R58 resides in a room that is less than the required 100 square feet in a single resident room.
This is evidenced by:
The state Operations Manual, titled Appendix PP- Guidance to Surveyors for Long Term Care Facilities, dated 8/8,24, states: Unless a variance has been applied for and approved under CFR (Code of Federal Regulation) 483.90 (e)(1)(ii), . (rooms must) Measure at least . 100 square feet in single resident rooms.
R58 was admitted to the facility on [DATE] with diagnoses atrial fibrillation, anxiety, depression, malnutrition, unspecified mental disorder due to unknown physiological concern and attention deficit hyperactivity disorder. R58 scored as severely cognitively impaired, her speech is unclear but R58 is rated to be able to make herself understood usually and understands others. R58 is independently mobile and able to ambulate without assistance.
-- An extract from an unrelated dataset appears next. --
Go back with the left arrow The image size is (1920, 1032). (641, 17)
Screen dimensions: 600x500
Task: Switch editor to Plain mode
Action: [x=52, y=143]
During the entrance conference, it was noted the facility has a room with less than the required square footage and is occupied by R58. room [ROOM NUMBER] measures 96 1/2 square feet.
On 04/08/25 at 2:34 PM, Surveyor interviewed Nursing Home Administrator (NHA) A regarding the size of room [ROOM NUMBER]. NHA A stated it's less than 100 square feet. NHA A stated we have not made any changes or done any remodeling. It is really only 4 sq. feet too small and not cost effective to remodel the room to expand. We have limited private rooms.
NHA A stated administration reviews the decision to continue to use the room annually. NHA A reported the patients that have been placed in that room like the room. NHA A stated that we explain to the residents and Power of Attorney (POA) the room size difference and they agree to the room before being placed in that room. NHA A stated we always put a smaller ambulatory person in the room. They have their own bathroom and privacy.
On 04/08/25 at 2:52 PM, Surveyor called R58's POA and left a message on the phone to return the call to Surveyor. A return call was not received.
On 04/09/25, at 07:06 AM, Surveyor interviewed R58. R58 was up in her room watching TV. R58 can't remember how long she has been in this room. Surveyor noted that she was admitted on [DATE]. R58 likes her small room, stating it is comfy. R58 stated the size fits me well. My friends help me set it up. R58 likes the big window with a ledge to put her things on and stated she can see the sun.